The Feds are offering Virginia $125 million to help the unemployed who seriously need the help.
Accepting it is a no brainer, right?
Well, not to some elected officials and most of the business community who see it differently and argue that Virginia should “just say no.”
What??
House Minority Leader Ward Armstrong seemed incredulous: “I don’t see how you turn your back on $100 million.”
But it is not that simple. Like so many aspects of public policy, the decisions are portrayed as black and white when there are shades of gray that make them more complicated. Sound bites substitute for analysis.
Receiving federal money usually comes with mandates attached and this is no exception. To receive the money, Virginia must select and implement two of four expansions to its unemployment compensation program. Any change selected expands eligibility and thus costs that when the federal money terminates, as it will in two years, must be born by taxes on Virginia businesses.
The issue then is not just whether to accept the money. It is do we accept the money and relinquish state control of Virginia’s unemployment compensation program and allow a part of it to be dictated by Washington? Not just while the money flows, but afterwards when it must be funded entirely by taxes paid by Virginia employers.
Federalism is an immensely important feature of America’s governmental structure. It has been steadily eroded over time as more and more decisions are made in D.C. and fewer and fewer in state capitols. Thus, the capacity for states to be innovative, to be fifty experimental laboratories where efforts to solve seemingly intractable problems can be tried and tested based on specific population needs, has likewise diminished. Our ability to learn from others’ mistakes and benefit by tailoring their successes to our needs diminishes when programs come with a one- size-fits all uniformity.
Historically, each state designs its unemployment compensation program to fit the needs of workers and businesses within its borders. This paradigm recognizes that what is good policy in Oklahoma might not be as prudent in South Carolina or Maine. Therefore, states should not be required to grant permanent federal control over unemployment compensation programs in exchange for short-term assistance, even though the help is surely needed.
So do we just say no? Do we take the money and trade a short term benefit and give up another piece of state prerogatives?
It seems a compromise is in order-dare we say “bipartisanship!!”
The feds should assure states that they can sunset these changes to terminate when federal stimulus dollars run out in two years. Decisions can then be made by each state on the ongoing design of its program based on current circumstances within that state. This would enable states to accept the money now, help those who really need help, do their part in pulling this country out of its financial abyss, but maintain the ability to control eligibility criteria for its citizens going forward as they have always done.
But my understanding is that this clarity is lacking. States cannot be confident without clarification that these federal mandates won’t continue after the money to support them dries up. Rather it seems that the Administration and the Congress want to hijack state control of unemployment programs and use the economic crisis to do it.

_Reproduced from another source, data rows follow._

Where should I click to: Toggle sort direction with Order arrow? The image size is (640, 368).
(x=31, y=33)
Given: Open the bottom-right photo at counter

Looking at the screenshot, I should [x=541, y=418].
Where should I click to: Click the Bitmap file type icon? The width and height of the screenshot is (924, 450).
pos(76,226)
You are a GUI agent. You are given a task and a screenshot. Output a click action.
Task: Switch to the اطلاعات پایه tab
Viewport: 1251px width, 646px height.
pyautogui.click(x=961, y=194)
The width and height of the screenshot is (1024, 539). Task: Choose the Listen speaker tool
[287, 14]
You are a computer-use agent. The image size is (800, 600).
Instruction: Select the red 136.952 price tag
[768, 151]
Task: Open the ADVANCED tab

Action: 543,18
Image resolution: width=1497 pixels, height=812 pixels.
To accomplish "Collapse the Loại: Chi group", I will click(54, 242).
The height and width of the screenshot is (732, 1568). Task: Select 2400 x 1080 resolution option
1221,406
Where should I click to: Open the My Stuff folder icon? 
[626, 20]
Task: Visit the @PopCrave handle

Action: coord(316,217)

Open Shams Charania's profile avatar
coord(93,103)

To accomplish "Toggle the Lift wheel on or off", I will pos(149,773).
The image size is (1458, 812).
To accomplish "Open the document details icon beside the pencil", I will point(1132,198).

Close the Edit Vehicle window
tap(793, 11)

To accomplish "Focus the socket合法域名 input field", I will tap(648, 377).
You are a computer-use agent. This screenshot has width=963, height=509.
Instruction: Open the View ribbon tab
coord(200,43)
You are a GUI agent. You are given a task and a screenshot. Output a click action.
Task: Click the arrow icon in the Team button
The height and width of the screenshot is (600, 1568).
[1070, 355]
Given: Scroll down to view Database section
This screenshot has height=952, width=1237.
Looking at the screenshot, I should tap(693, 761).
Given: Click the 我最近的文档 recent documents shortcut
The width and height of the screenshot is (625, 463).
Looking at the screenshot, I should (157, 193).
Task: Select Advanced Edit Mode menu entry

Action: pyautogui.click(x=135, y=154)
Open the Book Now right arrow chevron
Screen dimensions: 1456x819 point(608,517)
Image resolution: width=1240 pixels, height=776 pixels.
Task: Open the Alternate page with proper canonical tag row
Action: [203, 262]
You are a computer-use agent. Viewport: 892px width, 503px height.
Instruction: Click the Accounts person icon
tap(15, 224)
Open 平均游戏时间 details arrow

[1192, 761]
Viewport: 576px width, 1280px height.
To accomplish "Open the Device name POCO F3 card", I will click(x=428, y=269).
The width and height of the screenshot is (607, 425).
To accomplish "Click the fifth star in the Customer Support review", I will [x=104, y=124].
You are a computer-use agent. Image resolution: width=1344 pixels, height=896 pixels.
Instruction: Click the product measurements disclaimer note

They display a Washington- knows- best mentality to the detriment of state discretion. Okay, it’s Washington’s money– or rather the national deficit–so where the nation’s money is involved, they can tell Virginia how to use it.
But this “dog won’t hunt” as the saying goes, once the nation stops paying the bill. Then it is Virginia’s money, our program and we should decide its particulars.
This money is needed now for Virginians out of work. Changing our eligibility rules by accepting two of the four additions to those currently eligible is fine during this time of financial crisis while we are using federal money.
But the answer to Delegate Armstrong’s question is yes, Virginia should turn its back on $100 million, if it comes with permanent erosion of state prerogatives and increased federal control over Virginia’s unemployment compensation program that Virginia businesses will soon be expected to pay for. Then Virginia should decide how much our businesses pay, the impact of those payments on job creation, and the level of benefits that should be paid, and to whom.
Unless the Administration and Congress, both under Democratic control, make it clear that Virginia can make these changes with a sunset provision terminating them when the federal money runs out, Virginia, and by the way, several other states, are right to just say no.
Wyatt Durrette is a Director at DurretteBradshaw, PLC (www.durrettebradshaw.com) and co-founder of the XDL Group. He served three terms in the House of Delegates and was the Republican candidate for Governor in 1985.